» Фрагмент для чтения:

Надо отдать должное современной юридической науке, она выкарабкивается из «методологического кризиса», как принято иносказательно именовать ее неспособность принять ответственность за то реальное состояние законности, которое по большому счету никогда не вызывало у авторитетных советских ученых научного интереса. Если наука изучает право, с какой стати она должна исследовать то, что им не является? Так реальность вытекла из советского правоведения, оставив ей в качестве объекта изучения действующее законодательство и историю политико-правовых учений. (Для аналитического правоведения, впрочем, это действительно не смертельно, поскольку право помимо всего прочего представляет собою некую замкнутую и внутренне согласованную систему юридических норм).

Тема правового нигилизма и не-права присутствует на страницах юридических изданий не более пятнадцати лет. И хотя обсуждение не-права коротким путем подводит нас к вопросу об онтологической состоятельности права (укоренено ли оно в действительности, или же история может обойтись без России в качестве правового государства?), метафизика отпугивает даже тех, кто избрал правовую онтологию своим непосредственным предметом исследования.

Право, как и культура в целом, нужно лишь бессмертному человеку, с исходом жизни котрого ценности не утрачивают своего значения. Без метафизики садовник бы не стал сажать деревья, плоды которого достанутся другим. И за Непрядву в утреннем тумане без глубокой метафизики не вышли бы на Куликово поле те, кому предстоящая кровавая сеча не оставляла никаких шансов на возвращение домой. Даже самое обычное чувство мести уже выхватывает человека из тесных границ его предметно-индивидуального существования и свидетельствует о том, что человек – нечто большее, нежели он сам. Детская обида уже заставляет нас видеть несоответствие между определяемым поступками взрослых статусом ребенка и тем образом, которым он себя удостоил. Без метафизики мы бы не смогли бы вымолвить ни одной претензии, ни одной просьбы, и при этом даже не смогли бы посмеяться над собственной беспомощностью, поскольку человеческий смех также метафизичен – он предполагает некое мироустройство, соответствие вещей и понятий. Выходит, что право и комическое онтологически тоже близки друг другу.

Эти полемические заметки подготовлены не для того, чтобы переориентировать юристов. Методологию философствования навязать невозможно. Задача, как и во времена “Вех” (1909 г.) заключается, как писал Б.А. Кистяковский, один из авторов этого сборника, в том, чтобы придать идее права общественное значение.

» Постановка задачи 1:
Перечислите всё, чего, согласно фрагменту для чтения, люди не сделали бы или не смогли бы сделать без метафизики.
» Постановка задачи 2:
Ответьте на вопросы по фрагменту для чтения.
(а) Сколько лет тема правового нигилизма и не-права присутствует на страницах юридических изданий?
(б) В каком году вышел сборник «Вехи»?
(в) Что осталось советскому правоведению в качестве объекта изучения?
» Постановка задачи 3:
Верните без изменений часть фрагмента для чтения от слов «Тема правового нигилизма» до слов «непосредственным предметом исследования.» включительно.

» Извлечённые данные:

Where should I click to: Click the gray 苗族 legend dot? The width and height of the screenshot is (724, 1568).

...

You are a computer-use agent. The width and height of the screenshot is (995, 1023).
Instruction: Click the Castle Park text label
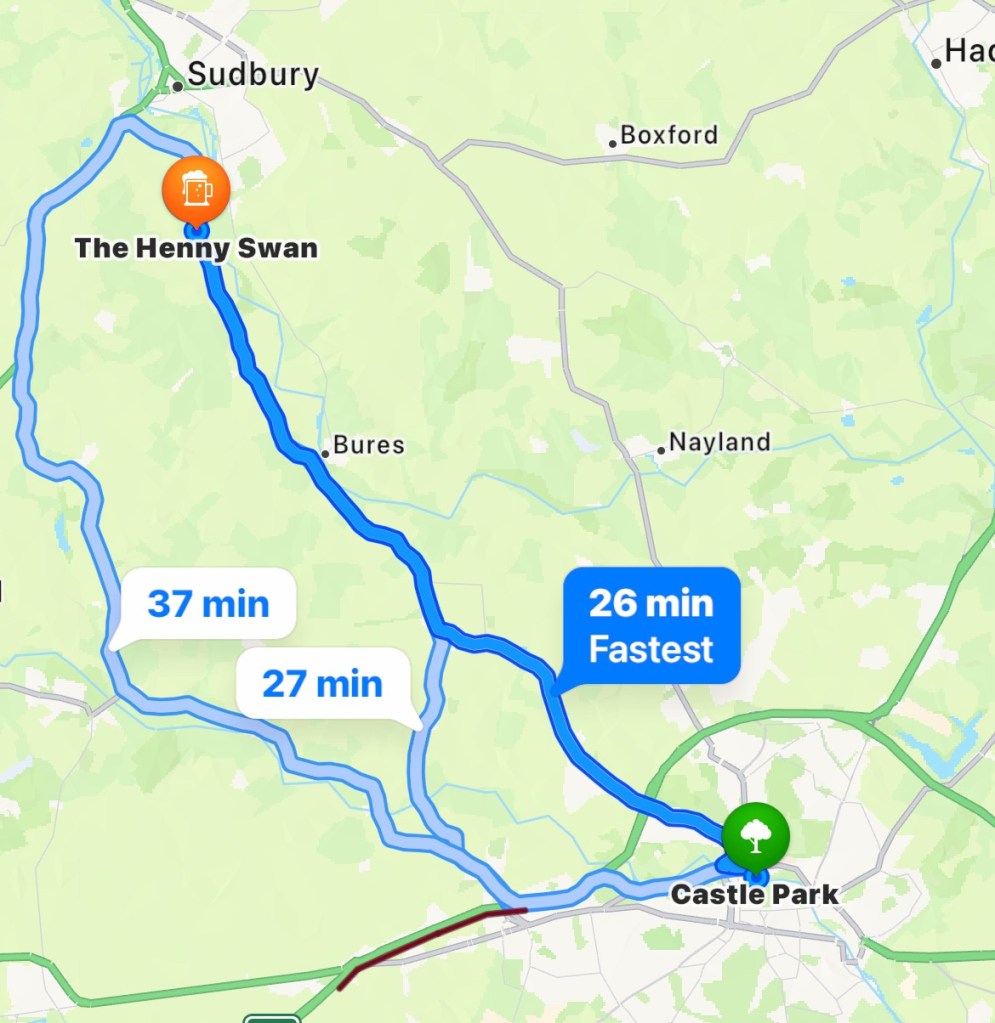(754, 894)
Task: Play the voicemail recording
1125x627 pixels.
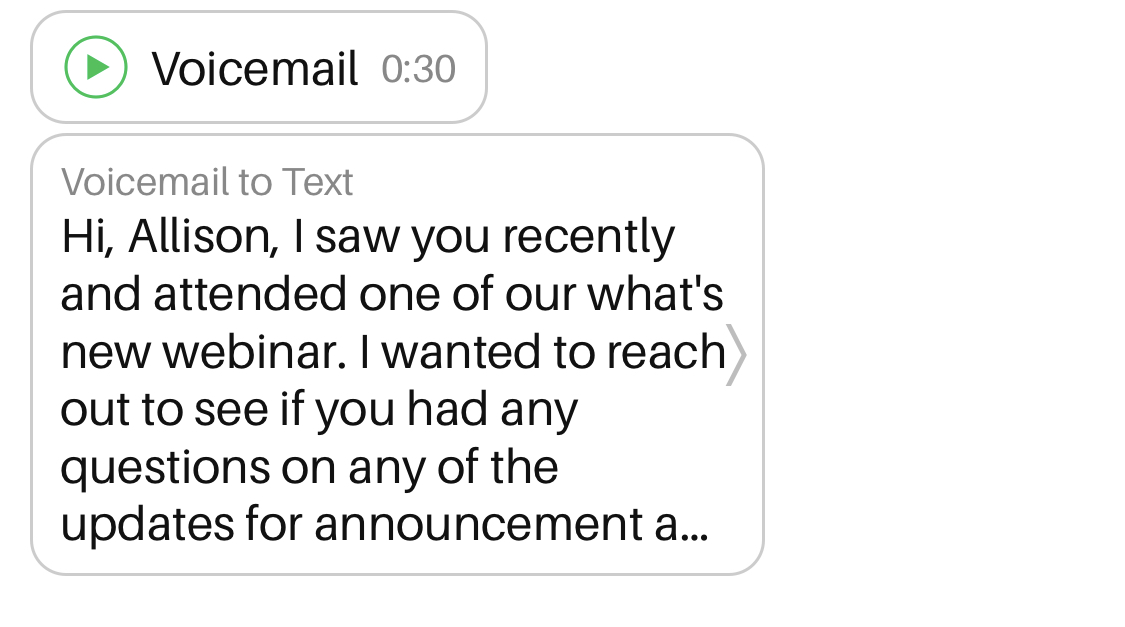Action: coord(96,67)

» Полный ответ 1:
- Садовник не стал бы сажать деревья, плоды которых достанутся другим.
- Не вышли бы на Куликово поле те, кому предстоящая сеча не оставляла шансов на возвращение домой.
- Мы не смогли бы вымолвить ни одной претензии.
- Мы не смогли бы вымолвить ни одной просьбы.
- Мы не смогли бы посмеяться над собственной беспомощностью.

» Полный ответ 2:
(а) Не более пятнадцати лет.
(б) В 1909 году.
(в) Действующее законодательство и история политико-правовых учений.

» Полный ответ 3:
Тема правового нигилизма и не-права присутствует на страницах юридических изданий не более пятнадцати лет. И хотя обсуждение не-права коротким путем подводит нас к вопросу об онтологической состоятельности права (укоренено ли оно в действительности, или же история может обойтись без России в качестве правового государства?), метафизика отпугивает даже тех, кто избрал правовую онтологию своим непосредственным предметом исследования.